Although TOO inference methods usually perform well in cross-validation, they are often insufficient when tested on independent samples, particularly those with cancer metastasis. Furthermore, a comprehensive comparison on the effects of different gene normalization methods, feature selection techniques and classification algorithms is yet to be conducted. Here, we designed a computational framework to infer TOO based on machine learning integrating normalization, feature selection, training and testing processes. We also conducted a comprehensive analysis of different normalization, feature selection and classification methods. Based on the analysis, we proposed a model that employs the most effective combination of normalization, feature selection and classification method. Finally, we evaluated the performance of our trained model on independent datasets.

Results

Dataset preparation

We collected RNA-seq data from two sources in this study. First, we collected a 10,304-sample data from The Cancer Genome Atlas (TCGA) and further split it into a 9911-sample primary dataset and 393-sample metastatic dataset, as described in Materials and Methods. For independent validation, We obtained a 1988-sample dataset from The International Cancer Genome Consortium (ICGC)38. We present the details for all datasets used in Table 1.

Table 1 Datasets used in this study.

The TCGA primary dataset covering 33 main cancers (all cancer abbreviations are supplied in Table 1) were collected. We also merged the two cancers, colon adenocarcinoma (COAD) and rectum adenocarcinoma (READ) to COADREAD, since they have similar molecular profiles39. As a result, we used 32 cancer types from TCGA. The TCGA dataset contains 9911 primary tumor samples covering all 32 cancers and 393-metastatic tumor samples covering 11 cancers. The ICGC dataset contains 1988 samples and covered 10 cancers. We used the TCGA primary dataset to train our model, and used the TCGA metastatic dataset and the ICGC dataset to access our model.

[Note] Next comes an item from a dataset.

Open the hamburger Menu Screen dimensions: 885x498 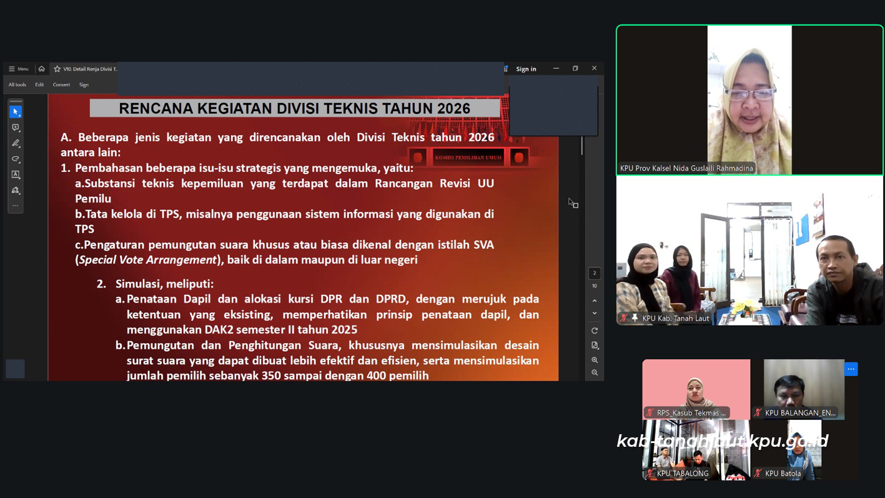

Combinations of preprocessing, feature selection and classification were assessed

In this study, we systematically researched the algorithms employed in each necessary step for detecting TOO using the TCGA primary dataset were used for investigation. We evaluated two preprocessing methods, l1-normalization (like TPM) and standardization after log2 transformation37. We also investigated two feature selection methods, random forest and logistic regression, and included random selection for baseline comparison. We consider feature numbers selected by each method as an important factor for feature selection. Finally, we applied three classification method including logistic regression, random forest and KNN. All the methods used in this study were listed in Table 2.

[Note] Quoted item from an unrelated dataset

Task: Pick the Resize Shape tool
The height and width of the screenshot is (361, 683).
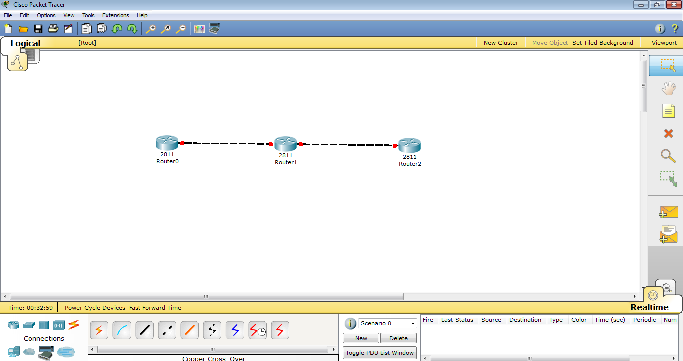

Table 2 Methods used for different steps.

The training data was used to test the combinations of preprocessing, feature selection and classification methods using tenfold cross validation. The best combination was used to train a model on the TCGA primary dataset. The trained model was tested on the independent test datasets. A schematic diagram of our approach work is shown in Fig. 1.

Figure 1
figure 1

Datasets and flowchart of this work. TCGA primary dataset was used to evaluate the different combinations of preprocessing, feature selection and classification methods. The best combination will be used to train on the TCGA primary dataset and the trained model will be used to test on independent datasets.

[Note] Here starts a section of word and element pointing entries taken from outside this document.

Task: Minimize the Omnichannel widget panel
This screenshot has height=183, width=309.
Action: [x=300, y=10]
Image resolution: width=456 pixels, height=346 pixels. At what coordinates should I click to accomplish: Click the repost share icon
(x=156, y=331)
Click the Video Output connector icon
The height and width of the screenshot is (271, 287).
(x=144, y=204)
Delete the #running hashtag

Logistic regression performed best in training dataset during cross validation

We evaluated the tenfold cross validation accuracy on the training dataset to assess the effectiveness of each step. We created a plot of the accuracies of all possible combinations in Fig. 2. The optimal combination included standardization after log2 transformation, feature selection by logistic regression (using 80 genes for each type of cancer) and classification by logistic regression, which achieved an accuracy of 97.50%. The precisions for each cancer ranged from 79.41 (CHOL) to 100.00% (MESO, LAML, UVM, THYM, TGCT, LGG, PRAD, GBM, OV, THCA and SKCM). The recalls for each cancer ranged from 75.00 (CHOL) to 100.00% (THCA, GBM, UVM, PRAD, THYM and LAML). The specificities for each cancer ranged from 99.67 (STAD) to 100.00% (UVM, THYM, THCA, GBM, SKCM, OV, MESO, LGG, LAML, TGCT and PRAD). Besides, we supplied accuracies, precisions, recalls and specificities for all combinations in Supplementary Table 1 sorted by accuracy.

Figure 2
figure 2

Accuracies for different combinations of preprocessing, feature selection and classification methods using tenfold cross validation on the training dataset. sel feature selection method, clf classification method; the other abbreviations were mentioned in Table 2. Python package seaborn version 0.9.0 was used to plot this figure.

The gene number is a significant factor affecting the classification performance, while the random forest algorithm was relatively insensitive to the gene number, demonstrating the robustness of ensemble learning. Log2 transformation, followed by standardization, was superior to l1 normalization in most cases. This may be caused by that the optimizer perform better when data is normally distributed. Random selection for feature selection could also work well, except for the KNN method.

It is worth noting that logistic regression was the feature selection method in six of the top 10 combinations (Supplementary Table 1). Random forest was the feature selection method in the 9th and 10th combinations and used more genes than the 6th and 7th combinations, despite using the same classification methods. This suggests that there are associations between log2-transformed expression profiles and cancer types. The top 10 combinations contained only logistic regression and SVM classification methods, indicating strong associations between log2-transformed expression profiles and cancer types. Interestingly, even when using all genes without feature selection, the logistic regression could only reach exactly the same accuracy as using feature selection, indicating the redundancy in features.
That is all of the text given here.